The Undergraduate Research Training Initiative for Student Enhancement at Fort Lewis College (FLC U-RISE, formerly MARC) is funded by a research training grant from the National Institute of General Medical Sciences, one of the National Institutes of Health (NIH).
The objective of this honors undergraduate research training program is to prepare underrepresented students majoring in scientific disciplines to pursue Ph.D.s and long term careers in biomedical or behavioral science research. Faculty mentors at FLC train a small group of highly qualified junior and senior underrepresented students in an honors program strong in research opportunities and science curriculum.
The primary goal of the U-RISE Program at FLC is to provide support to undergraduate students, who are underrepresented in the biomedical sciences, to improve preparation for graduate training in a research based Ph.D. program. Students apply to the U-RISE program during the second semester of the Sophomore year, and if accepted, students begin working with a Research Mentor during a summer research experience between the Sophomore and Junior years and continue in the U-RISE Program for the reminder of the Junior and Senior years.
Juniors and Seniors chosen for this two-year Research Trainee Program become active members of a scientific research community. This valuable opportunity, rarely afforded to undergraduates, is the best preparation for graduate training and a career in biomedical and behavioral science research.

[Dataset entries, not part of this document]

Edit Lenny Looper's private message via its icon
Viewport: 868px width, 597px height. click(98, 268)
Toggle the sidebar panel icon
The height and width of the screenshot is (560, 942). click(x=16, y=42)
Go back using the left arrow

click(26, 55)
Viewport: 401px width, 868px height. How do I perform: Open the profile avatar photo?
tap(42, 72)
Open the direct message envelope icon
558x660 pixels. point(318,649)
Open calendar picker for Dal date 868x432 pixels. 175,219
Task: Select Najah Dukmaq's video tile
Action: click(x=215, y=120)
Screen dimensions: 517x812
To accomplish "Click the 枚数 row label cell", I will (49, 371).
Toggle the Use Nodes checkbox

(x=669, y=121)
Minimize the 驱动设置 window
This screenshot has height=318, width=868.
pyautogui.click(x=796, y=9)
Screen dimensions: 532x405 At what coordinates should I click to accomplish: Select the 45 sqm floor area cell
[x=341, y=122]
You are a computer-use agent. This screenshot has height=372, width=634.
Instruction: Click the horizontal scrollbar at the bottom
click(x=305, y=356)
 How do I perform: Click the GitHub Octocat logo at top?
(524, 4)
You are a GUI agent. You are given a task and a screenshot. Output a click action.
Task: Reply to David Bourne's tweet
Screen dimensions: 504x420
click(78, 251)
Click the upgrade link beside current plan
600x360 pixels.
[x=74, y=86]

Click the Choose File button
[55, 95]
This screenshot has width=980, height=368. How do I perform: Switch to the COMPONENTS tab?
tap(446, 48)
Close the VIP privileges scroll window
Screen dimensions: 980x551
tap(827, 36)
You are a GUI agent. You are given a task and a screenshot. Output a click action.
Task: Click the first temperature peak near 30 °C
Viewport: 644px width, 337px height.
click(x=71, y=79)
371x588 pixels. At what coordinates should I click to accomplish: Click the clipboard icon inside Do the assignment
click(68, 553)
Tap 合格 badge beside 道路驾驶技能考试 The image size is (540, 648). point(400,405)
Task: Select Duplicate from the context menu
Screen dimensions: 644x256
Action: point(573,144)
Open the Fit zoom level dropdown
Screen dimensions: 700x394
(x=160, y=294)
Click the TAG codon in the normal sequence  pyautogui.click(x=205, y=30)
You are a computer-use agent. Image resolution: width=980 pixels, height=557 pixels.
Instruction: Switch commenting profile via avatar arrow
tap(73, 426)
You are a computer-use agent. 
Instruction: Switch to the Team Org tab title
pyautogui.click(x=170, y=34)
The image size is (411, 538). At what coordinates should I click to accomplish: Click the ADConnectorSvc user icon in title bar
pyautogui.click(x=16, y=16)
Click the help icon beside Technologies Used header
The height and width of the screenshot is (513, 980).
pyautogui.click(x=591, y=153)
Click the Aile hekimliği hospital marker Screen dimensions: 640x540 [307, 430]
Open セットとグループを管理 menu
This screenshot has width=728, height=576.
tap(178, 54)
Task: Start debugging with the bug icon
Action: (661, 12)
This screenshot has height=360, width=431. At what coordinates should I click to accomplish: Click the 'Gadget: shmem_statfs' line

At the center of the U-RISE experience is research. U-RISE Scholars will work on faculty-directed research projects about 12 hours per week during the academic year and 40 hours per week during the summer. The capstone of the U-RISE Program is a summer research experience at a research intensive university.
Additionally, U-RISE Scholars will participate in activities that enrich their research experiences, workshops designed to prepare them for graduate school and careers in biomedical and behavioral science research, and participate in peer recruiting activities.